Directions for this task
Could you rewrite the entries below, changing every "Reiki" to "Reiki Usui" and leaving everything else unchanged?

Data supplied
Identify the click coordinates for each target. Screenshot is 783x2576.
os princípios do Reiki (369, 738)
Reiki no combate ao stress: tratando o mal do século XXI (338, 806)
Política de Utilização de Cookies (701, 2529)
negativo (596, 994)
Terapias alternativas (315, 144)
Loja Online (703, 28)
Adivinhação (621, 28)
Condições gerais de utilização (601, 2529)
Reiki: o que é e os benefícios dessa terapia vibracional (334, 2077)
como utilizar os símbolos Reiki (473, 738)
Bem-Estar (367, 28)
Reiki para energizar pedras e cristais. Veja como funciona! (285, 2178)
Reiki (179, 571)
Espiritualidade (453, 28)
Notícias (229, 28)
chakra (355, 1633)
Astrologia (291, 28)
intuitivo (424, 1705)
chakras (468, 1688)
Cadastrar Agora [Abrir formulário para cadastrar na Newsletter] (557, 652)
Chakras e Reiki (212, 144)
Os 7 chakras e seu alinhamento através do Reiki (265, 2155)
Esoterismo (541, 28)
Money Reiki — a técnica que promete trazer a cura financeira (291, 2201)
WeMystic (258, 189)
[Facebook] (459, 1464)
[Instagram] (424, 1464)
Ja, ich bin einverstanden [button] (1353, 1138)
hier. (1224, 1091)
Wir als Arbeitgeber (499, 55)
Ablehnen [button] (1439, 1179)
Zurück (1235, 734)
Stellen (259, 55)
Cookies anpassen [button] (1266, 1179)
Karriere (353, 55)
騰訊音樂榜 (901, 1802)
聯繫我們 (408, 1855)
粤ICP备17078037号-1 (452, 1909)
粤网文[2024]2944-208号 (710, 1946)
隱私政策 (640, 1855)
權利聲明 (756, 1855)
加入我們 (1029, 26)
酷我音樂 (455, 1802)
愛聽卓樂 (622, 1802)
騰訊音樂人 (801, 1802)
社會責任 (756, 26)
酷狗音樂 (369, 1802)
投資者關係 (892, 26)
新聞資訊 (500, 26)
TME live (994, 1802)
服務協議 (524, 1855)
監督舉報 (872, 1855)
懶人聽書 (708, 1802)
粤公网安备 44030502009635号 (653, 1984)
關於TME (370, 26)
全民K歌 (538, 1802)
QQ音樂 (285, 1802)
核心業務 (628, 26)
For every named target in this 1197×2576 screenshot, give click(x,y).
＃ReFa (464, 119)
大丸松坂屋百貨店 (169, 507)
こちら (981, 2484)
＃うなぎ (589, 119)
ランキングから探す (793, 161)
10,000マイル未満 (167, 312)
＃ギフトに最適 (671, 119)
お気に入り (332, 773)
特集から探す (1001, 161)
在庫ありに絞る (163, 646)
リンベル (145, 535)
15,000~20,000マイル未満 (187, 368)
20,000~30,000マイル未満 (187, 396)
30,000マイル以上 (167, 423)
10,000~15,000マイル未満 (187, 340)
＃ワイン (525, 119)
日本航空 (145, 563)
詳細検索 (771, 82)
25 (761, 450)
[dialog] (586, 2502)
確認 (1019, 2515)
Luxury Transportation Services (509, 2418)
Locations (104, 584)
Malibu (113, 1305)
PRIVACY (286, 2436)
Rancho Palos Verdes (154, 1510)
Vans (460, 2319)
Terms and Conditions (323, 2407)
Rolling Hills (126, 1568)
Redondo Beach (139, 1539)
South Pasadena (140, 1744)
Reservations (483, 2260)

Full solution
Identify the click coordinates for each target. Screenshot is 783x2576.
os princípios do Reiki Usui (369, 738)
Reiki Usui no combate ao stress: tratando o mal do século XXI (338, 806)
Política de Utilização de Cookies (701, 2529)
negativo (596, 994)
Terapias alternativas (315, 144)
Loja Online (703, 28)
Adivinhação (621, 28)
Condições gerais de utilização (601, 2529)
Reiki Usui: o que é e os benefícios dessa terapia vibracional (334, 2077)
como utilizar os símbolos Reiki Usui (473, 738)
Bem-Estar (367, 28)
Reiki Usui para energizar pedras e cristais. Veja como funciona! (285, 2178)
Reiki Usui (179, 571)
Espiritualidade (453, 28)
Notícias (229, 28)
chakra (355, 1633)
Astrologia (291, 28)
intuitivo (424, 1705)
chakras (468, 1688)
Cadastrar Agora [Abrir formulário para cadastrar na Newsletter] (557, 652)
Chakras e Reiki Usui (212, 144)
Os 7 chakras e seu alinhamento através do Reiki Usui (265, 2155)
Esoterismo (541, 28)
Money Reiki Usui — a técnica que promete trazer a cura financeira (291, 2201)
WeMystic (258, 189)
[Facebook] (459, 1464)
[Instagram] (424, 1464)
Ja, ich bin einverstanden [button] (1353, 1138)
hier. (1224, 1091)
Wir als Arbeitgeber (499, 55)
Ablehnen [button] (1439, 1179)
Zurück (1235, 734)
Stellen (259, 55)
Cookies anpassen [button] (1266, 1179)
Karriere (353, 55)
騰訊音樂榜 (901, 1802)
聯繫我們 (408, 1855)
粤ICP备17078037号-1 (452, 1909)
粤网文[2024]2944-208号 (710, 1946)
隱私政策 (640, 1855)
權利聲明 (756, 1855)
加入我們 (1029, 26)
酷我音樂 (455, 1802)
愛聽卓樂 (622, 1802)
騰訊音樂人 (801, 1802)
社會責任 (756, 26)
酷狗音樂 (369, 1802)
投資者關係 (892, 26)
新聞資訊 (500, 26)
TME live (994, 1802)
服務協議 (524, 1855)
監督舉報 (872, 1855)
懶人聽書 (708, 1802)
粤公网安备 44030502009635号 (653, 1984)
關於TME (370, 26)
全民K歌 (538, 1802)
QQ音樂 (285, 1802)
核心業務 (628, 26)
For every named target in this 1197×2576 screenshot, give click(x,y).
＃ReFa (464, 119)
大丸松坂屋百貨店 (169, 507)
こちら (981, 2484)
＃うなぎ (589, 119)
ランキングから探す (793, 161)
10,000マイル未満 (167, 312)
＃ギフトに最適 (671, 119)
お気に入り (332, 773)
特集から探す (1001, 161)
在庫ありに絞る (163, 646)
リンベル (145, 535)
15,000~20,000マイル未満 (187, 368)
20,000~30,000マイル未満 (187, 396)
30,000マイル以上 (167, 423)
10,000~15,000マイル未満 (187, 340)
＃ワイン (525, 119)
日本航空 (145, 563)
詳細検索 (771, 82)
25 (761, 450)
[dialog] (586, 2502)
確認 (1019, 2515)
Luxury Transportation Services (509, 2418)
Locations (104, 584)
Malibu (113, 1305)
PRIVACY (286, 2436)
Rancho Palos Verdes (154, 1510)
Vans (460, 2319)
Terms and Conditions (323, 2407)
Rolling Hills (126, 1568)
Redondo Beach (139, 1539)
South Pasadena (140, 1744)
Reservations (483, 2260)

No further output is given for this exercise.